Islamophobia isn’t a phenomenon limited to Trump’s America or the Europe of Brexit and Marine Le Pen. It has taken root in China, too — in a form that bears a striking resemblance to what we’ve seen in recent years in the West. The Chinese Party-state now faces a vexing conundrum: how to balance, on the one hand, its idea of China as a multiethnic state and prevent overt anti-Islamicism with, on the other hand, its commitment to atheism — all the while combating the “three evils” of terrorism, separatism, and religious extremism.

Kaiser and co-host Ada Shen spoke with the Amman, Jordan-based reporter Alice Su, who has written a series of pieces about Islam in China, and Ma Tianjie, the wise interpreter of Chinese public opinion and founder of the indispensable Chublic Opinion blog, to unpack the phenomenon of Chinese Islamophobia, and to explore the other difficulties that Muslims face in China on a daily basis.

Be sure to also check out Alice’s five articles on “Islam with Chinese characteristics,” which she wrote with a reporting grant from the Pulitzer Center on Crisis Reporting. Every one of them is worth a good read.


Ada: Lab Girl, by Hope Jahren, an autobiography of a woman who is a renowned geobiologist. “You will never look at a tree the same way again,” Ada assures us.

Tianjie: The Silk Roads: A New History of the World, by Oxford historian Peter Frankopan. It rewrites world history while focusing on what we now call Central Asia and the Middle East, arguing that this area has truly been the center of world history for millennia. It also explores how religion affected trade routes and vice versa, a theme that Kaiser points out is also explored in Lost Enlightenment: Central Asia’s Golden Age from the Arab Conquest to Tamerlane, by S. Frederick Starr.

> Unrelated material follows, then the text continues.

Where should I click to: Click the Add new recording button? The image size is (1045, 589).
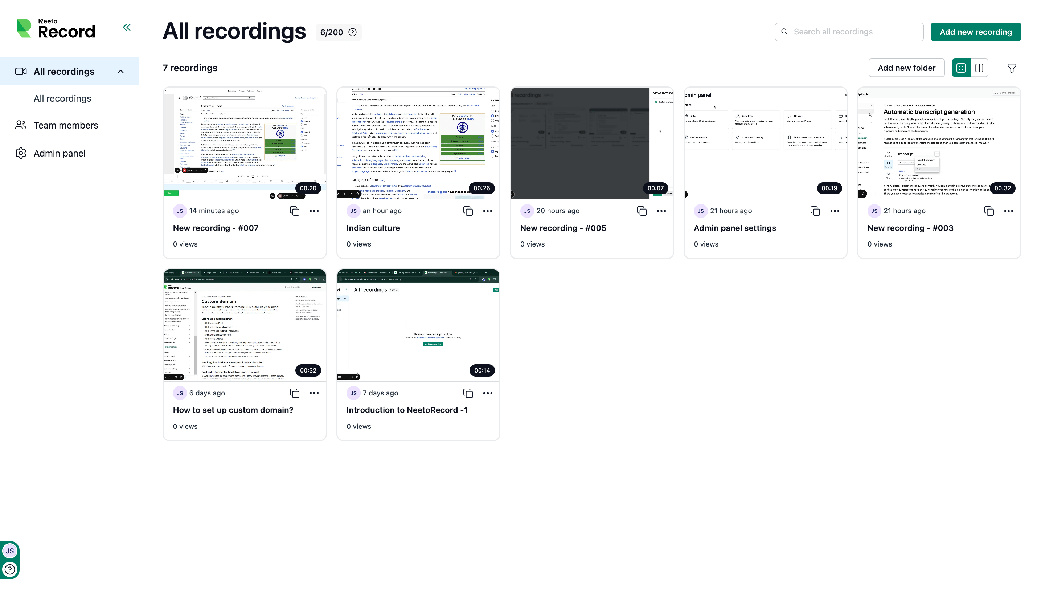tap(975, 32)
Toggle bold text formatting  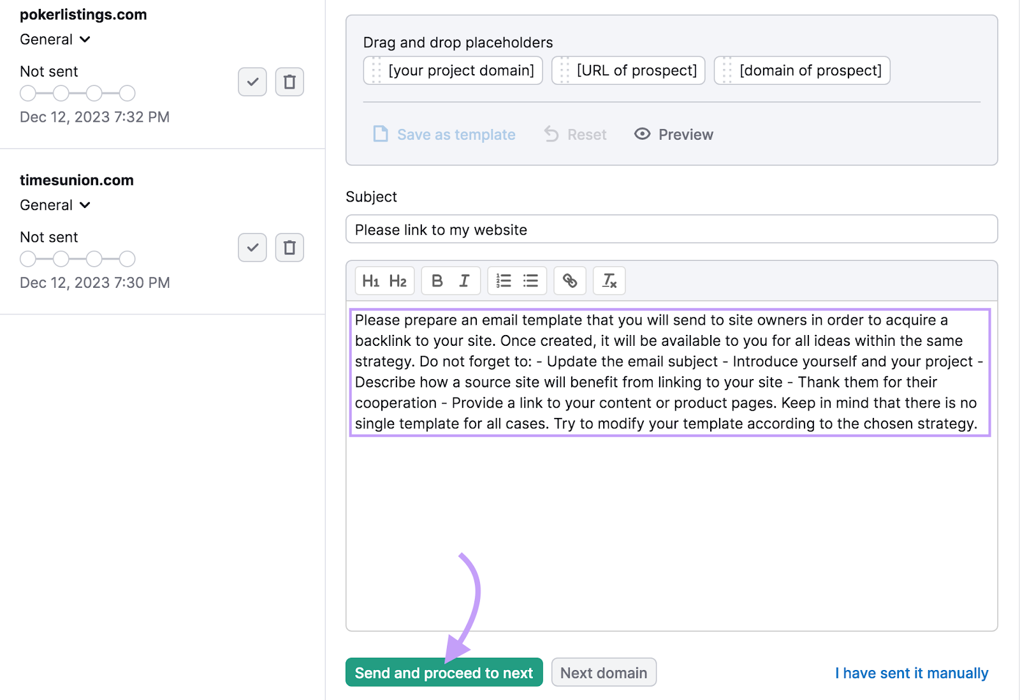437,281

Alice: The Icelandair Stopover program. If you book international flights with a layover in Iceland, Icelandair will allow you to extend your layover for up to a week for free. In addition, it will pair you up with a buddy to explore the food, culture, and sights of Iceland — also for free.

Kaiser: The Orphan Master’s Son, by Adam Johnson. A fascinating novel set in the North Korea of Kim Jong Il that won a series of literary prizes after it was released in 2012, including the 2013 Pulitzer Prize for Fiction.